The first three indications have been included in the National Reimbursement Drug List (NRDL) (2021 Edition). Toripalimab is the only anti-PD-1 monoclonal antibody included in the NRDL for melanoma and NPC.

In addition, two supplemental New Drug Applications (NDAs) for toripalimab are currently under review by the National Medical Products Administration (NMPA) in China:

in combination with chemotherapy as the first-line treatment of patients with advanced or metastatic esophageal squamous cell carcinoma (ESCC).
in combination with chemotherapy as the first-line treatment of patients with advanced or metastatic non-small cell lung cancer (NSCLC) with no EGFR or ALK sensitizing mutations.

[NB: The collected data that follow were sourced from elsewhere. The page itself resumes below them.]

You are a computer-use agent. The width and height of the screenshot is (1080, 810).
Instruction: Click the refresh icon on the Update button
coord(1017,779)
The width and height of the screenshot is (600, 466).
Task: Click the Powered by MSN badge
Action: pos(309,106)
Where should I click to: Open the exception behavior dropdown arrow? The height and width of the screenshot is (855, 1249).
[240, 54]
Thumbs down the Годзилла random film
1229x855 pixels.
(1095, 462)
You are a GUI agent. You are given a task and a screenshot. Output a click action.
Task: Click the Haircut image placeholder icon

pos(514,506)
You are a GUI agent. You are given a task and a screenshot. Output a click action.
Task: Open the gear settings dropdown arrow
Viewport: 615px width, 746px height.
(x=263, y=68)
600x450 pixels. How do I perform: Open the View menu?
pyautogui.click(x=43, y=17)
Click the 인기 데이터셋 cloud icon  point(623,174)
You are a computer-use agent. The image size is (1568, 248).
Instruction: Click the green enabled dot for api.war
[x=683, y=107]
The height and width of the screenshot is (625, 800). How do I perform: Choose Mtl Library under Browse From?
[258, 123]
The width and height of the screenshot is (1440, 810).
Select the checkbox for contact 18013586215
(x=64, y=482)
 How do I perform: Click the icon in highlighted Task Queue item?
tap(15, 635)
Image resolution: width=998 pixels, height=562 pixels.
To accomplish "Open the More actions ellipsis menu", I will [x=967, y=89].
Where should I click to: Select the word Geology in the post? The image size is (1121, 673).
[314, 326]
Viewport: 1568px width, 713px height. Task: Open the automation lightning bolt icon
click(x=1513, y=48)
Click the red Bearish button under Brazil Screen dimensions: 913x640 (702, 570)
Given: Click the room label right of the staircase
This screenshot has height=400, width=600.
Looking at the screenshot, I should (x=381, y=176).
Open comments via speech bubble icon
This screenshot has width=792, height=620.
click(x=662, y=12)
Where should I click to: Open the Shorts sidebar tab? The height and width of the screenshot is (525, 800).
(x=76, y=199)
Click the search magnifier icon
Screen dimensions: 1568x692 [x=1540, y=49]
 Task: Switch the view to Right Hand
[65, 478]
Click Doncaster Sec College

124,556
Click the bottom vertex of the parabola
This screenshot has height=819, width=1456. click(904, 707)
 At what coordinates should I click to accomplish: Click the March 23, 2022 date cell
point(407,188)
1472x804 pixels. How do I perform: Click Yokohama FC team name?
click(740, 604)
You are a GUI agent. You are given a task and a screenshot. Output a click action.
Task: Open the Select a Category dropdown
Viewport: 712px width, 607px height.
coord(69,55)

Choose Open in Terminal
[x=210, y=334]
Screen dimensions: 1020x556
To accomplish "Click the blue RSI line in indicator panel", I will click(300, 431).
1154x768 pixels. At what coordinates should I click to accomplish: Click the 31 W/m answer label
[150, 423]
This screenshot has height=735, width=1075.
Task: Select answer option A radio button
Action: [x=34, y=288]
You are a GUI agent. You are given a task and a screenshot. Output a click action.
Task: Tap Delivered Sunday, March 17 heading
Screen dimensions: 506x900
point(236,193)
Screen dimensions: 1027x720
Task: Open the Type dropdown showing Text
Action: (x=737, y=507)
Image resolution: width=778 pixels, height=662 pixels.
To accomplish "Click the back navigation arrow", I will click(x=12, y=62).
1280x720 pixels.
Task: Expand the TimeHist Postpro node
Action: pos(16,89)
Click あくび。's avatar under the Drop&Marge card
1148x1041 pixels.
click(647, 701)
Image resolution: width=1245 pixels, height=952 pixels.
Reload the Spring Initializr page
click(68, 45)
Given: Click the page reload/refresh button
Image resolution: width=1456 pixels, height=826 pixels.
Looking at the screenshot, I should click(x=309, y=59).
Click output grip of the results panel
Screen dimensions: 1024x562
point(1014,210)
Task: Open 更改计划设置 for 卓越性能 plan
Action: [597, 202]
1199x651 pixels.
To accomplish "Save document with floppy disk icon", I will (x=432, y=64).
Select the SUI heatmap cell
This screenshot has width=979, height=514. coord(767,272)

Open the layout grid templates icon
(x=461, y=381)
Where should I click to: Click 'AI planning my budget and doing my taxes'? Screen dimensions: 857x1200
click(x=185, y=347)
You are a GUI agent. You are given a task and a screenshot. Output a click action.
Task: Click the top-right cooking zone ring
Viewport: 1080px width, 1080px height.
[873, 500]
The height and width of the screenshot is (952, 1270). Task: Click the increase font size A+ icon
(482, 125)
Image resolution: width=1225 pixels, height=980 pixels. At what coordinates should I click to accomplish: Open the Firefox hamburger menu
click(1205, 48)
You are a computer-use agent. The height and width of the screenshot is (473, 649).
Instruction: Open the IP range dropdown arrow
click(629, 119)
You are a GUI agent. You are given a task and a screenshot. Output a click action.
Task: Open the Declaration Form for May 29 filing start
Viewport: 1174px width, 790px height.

In the United States, the FDA has granted priority review for the toripalimab biologics license application (BLA) for the treatment of recurrent or metastatic NPC, an aggressive head and neck tumor which has no FDA-approved immuno-oncology treatment options. The FDA has assigned a Prescription Drug User Fee Act target action date for April 2022 for the toripalimab BLA. The FDA granted Breakthrough Therapy designation for toripalimab in combination with chemotherapy for the first-line treatment of recurrent or metastatic NPC in 2021 as well as for toripalimab monotherapy in the second or third-line treatment of recurrent or metastatic NPC in 2020. Additionally, the FDA has granted Fast Track designation for toripalimab for the treatment of mucosal melanoma and orphan drug designation for the treatment of esophageal cancer, NPC, mucosal melanoma and soft tissue sarcoma. In 2021, Coherus in-licensed rights to develop and commercialize toripalimab in the United States and Canada. Coherus and Junshi Biosciences plan to file additional toripalimab BLAs with the FDA over the next three years for multiple other cancer types.